— Travail à faire —
**A.** Relevez toutes les dates du calendrier (mois, ou jour et mois) citées dans l'extrait sur Mathias Flückiger.
**B.** Transcrivez fidèlement le passage de l'extrait sur Mathias Flückiger qui commence aux mots « Et à l'écouter, c'était » et s'arrête après les mots « l'a profondément marqué. ».

— Extrait à lire —
Et à l'écouter, c'était pour une bonne raison:
La gravité de son état de santé psychique après ce moment de choc est aussi palpable quand le Bernois raconte que sa petite amie Lisa a démissionné de son poste d'enseignante pour être à ses côtés. Elle et son frère aîné, Lukas, ont été au chevet de Mathias Flückiger 24 heures sur 24 pendant cette période. «Je leur en suis éternellement reconnaissant», s'émeut l'athlète.
Les traces de Zeranol – une substance anabolisante – dans son échantillon lors des championnats suisses en juin 2022 ont signifié pour Mathias Flückiger le début d'une période de souffrance qui l'a profondément marqué.
Le pire pour lui? Qu'on ne le croie pas. Quand il a rallumé pour la première fois son téléphone quatre semaines après le fatidique 18 août, il n'a lu que deux messages vraiment négatifs sur des centaines. Pourtant, il n'a pas réussi à sortir dans la rue.
A cette époque, il lui était très difficile d'envisager l'avenir. «Pour la première fois de ma vie, je n'avais absolument plus d'espoir», rembobine Flückiger. Au bout de dix jours, il s'est aventuré pour la première fois dans la forêt avec Lisa. Cette même forêt qui sera son refuge pendant de nombreux jours encore.
Ce n'est que le 17 décembre, quand la chambre disciplinaire a levé sa suspension provisoire, que le Bernois a retrouvé des couleurs. Avant ça, il ne pouvait pas s'imaginer recommencer à rouler.

— Informations fournies —
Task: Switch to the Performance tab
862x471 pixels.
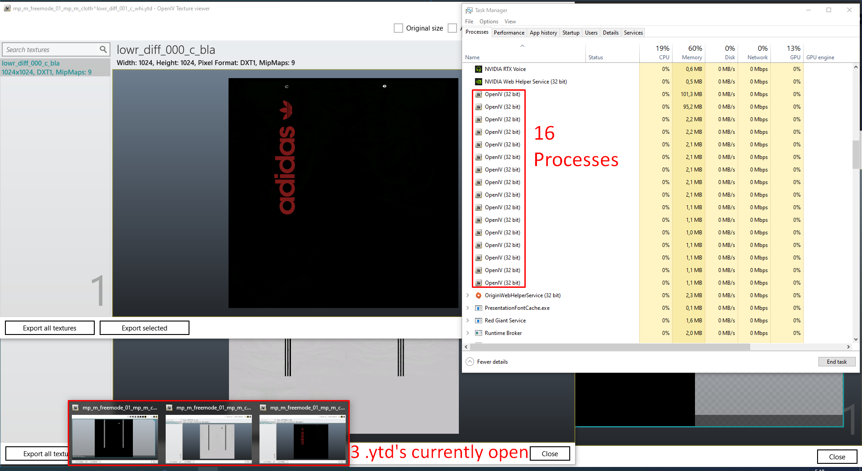Action: pyautogui.click(x=509, y=33)
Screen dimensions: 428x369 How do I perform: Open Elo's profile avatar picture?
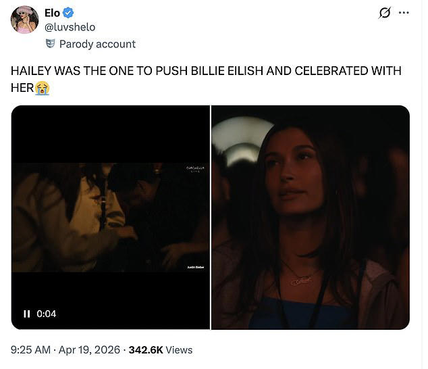click(24, 20)
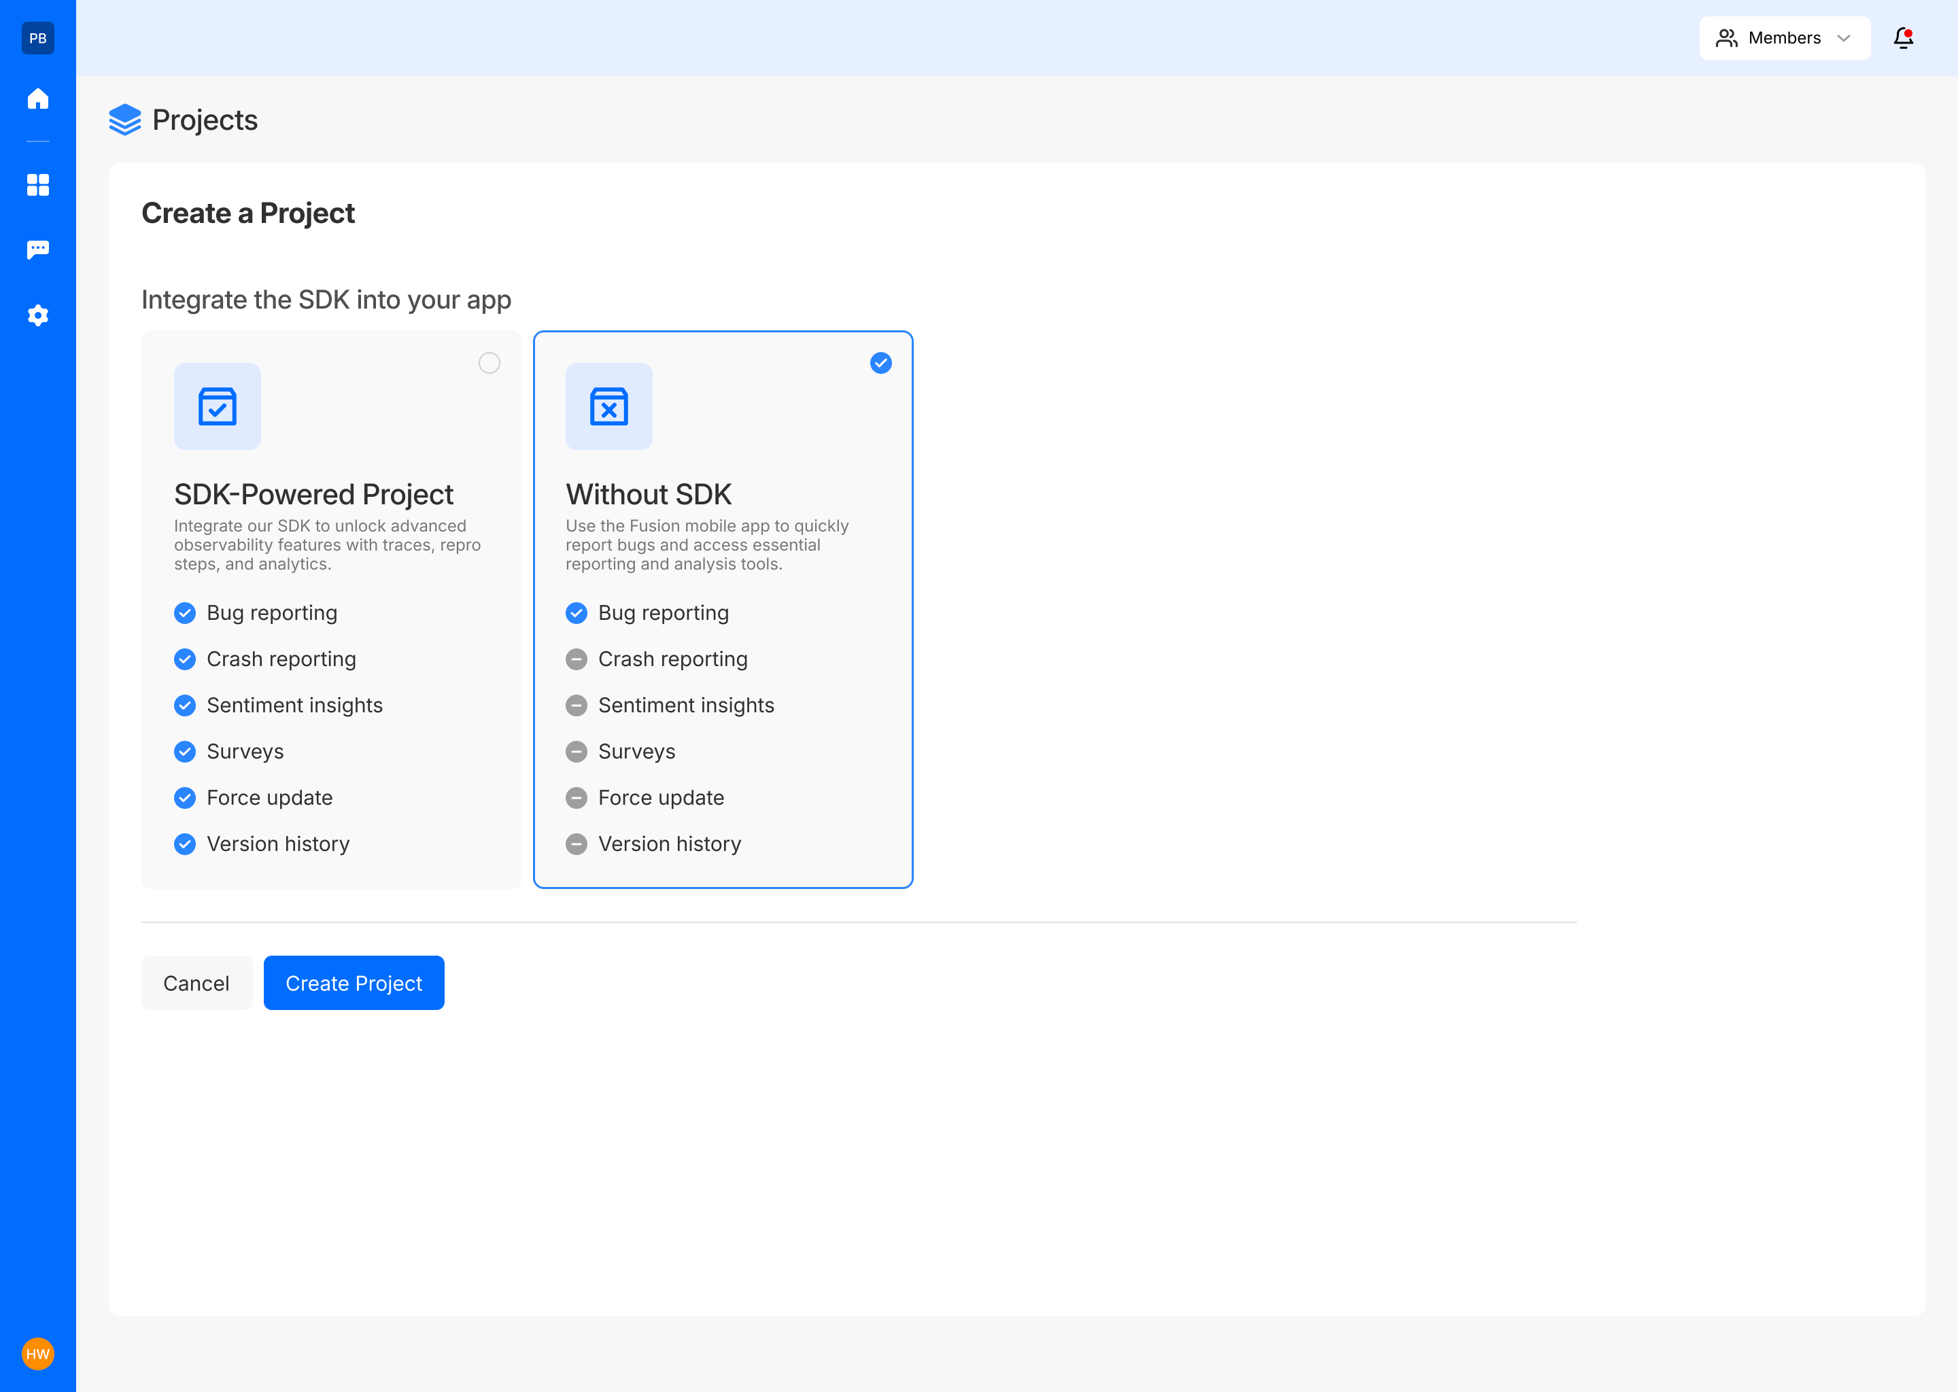Viewport: 1958px width, 1392px height.
Task: Click the PB workspace logo
Action: [x=38, y=38]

— En réponse —
**A.** juin 2022, 18 août, 17 décembre

**B.**
Et à l'écouter, c'était pour une bonne raison:
La gravité de son état de santé psychique après ce moment de choc est aussi palpable quand le Bernois raconte que sa petite amie Lisa a démissionné de son poste d'enseignante pour être à ses côtés. Elle et son frère aîné, Lukas, ont été au chevet de Mathias Flückiger 24 heures sur 24 pendant cette période. «Je leur en suis éternellement reconnaissant», s'émeut l'athlète.
Les traces de Zeranol – une substance anabolisante – dans son échantillon lors des championnats suisses en juin 2022 ont signifié pour Mathias Flückiger le début d'une période de souffrance qui l'a profondément marqué.